All three patents have been the subject of recent legal quarrels between Illumina and Life Technologies, including reexaminations by the US Patent and Trademark Office, and two of them were recently rejected by the USPTO in the first stage of a reexamination.
In the Complete Genomics suit, Illumina requested a jury trial and asked the court to declare that the three patents are valid and enforceable. Further, it asked for a preliminary and permanent injunction against Complete Genomics, restraining it from further infringement; destruction of infringing products, systems and materials; damages for infringement; and reimbursement of attorney fees.

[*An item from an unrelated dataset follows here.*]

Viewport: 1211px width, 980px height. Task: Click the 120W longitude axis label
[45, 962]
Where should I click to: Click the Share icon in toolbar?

Illumina is flexing its muscles in court at the same time that it is mounting competition to Complete Genomics in the marketplace by launching its own human genome sequencing service through a network of providers that are also its customers (IS 8/3/2010).
The suit comes less than a week after Complete Genomics filed documents with the Securities and Exchange Commission for an initial public offering, seeking to raise up to $86.25 million (IS 8/3/2010).
The ‘597 patent, entitled “DNA sequencing by parallel oligonucleotide extensions,” expires in 2015. It was part of a recent lawsuit between Illumina and Life Technologies regarding the ownership of this and two other patents.
In early 2009, a jury decided that Illumina owned the three patents but that Life Tech’s Applied Biosystems SOLiD technology, which uses sequencing by ligation, did not infringe them (IS 2/23/2009).
In 2008, Applied Biosystems asked the patent office to reexamine the first claim of the '597 patent, and in May of 2009, the USPTO rejected the claim in a non-final action. In a final action in September, however, it said that claim 1 and a number of other claims are patentable, while it rejected several other claims. In March 2010, the patent office then issued an ex parte reexamination certificate for the ‘597 patent, in which it not only confirmed the patentability of the first claim, but also added a number of new claims.
Complete Genomics' combinatorial probe anchor ligation, or cPAL, sequencing technology infringes the patent, Illumina claims, because it uses an anchor oligonucleotide that is hybridized to a target DNA, a labeled oligo that is ligated to the anchor, and identifies nucleotides on the basis of the label.
The ‘656 patent, entitled “Arrayed biomolecules and their use in sequencing,” expires in July 2019, and the ‘035 patent, entitled “Method and compositions for ordering restriction fragments” expires in February 2018. Illumina claims that the Complete Genomics Analysis Platform infringes both patents.
Those two patents are the subject of an ongoing lawsuit between Illumina and Life Tech, in which Illumina claimed in a countersuit that the SOLiD system infringes these and two other patents it owns (IS 10/20/2009). In response, Life Tech requested an inter partes reexamination of the four patents, and the USPTO in May rejected all their claims as unpatentable in a non-final office action.
While the patent office’s final decision on the patents’ validity could take years, Illumina’s countersuit is proceeding in court (IS 6/15/2010).
An Illumina spokesperson declined to comment on the latest suit. Complete Genomics is currently in a quiet period due to its recent IPO filing.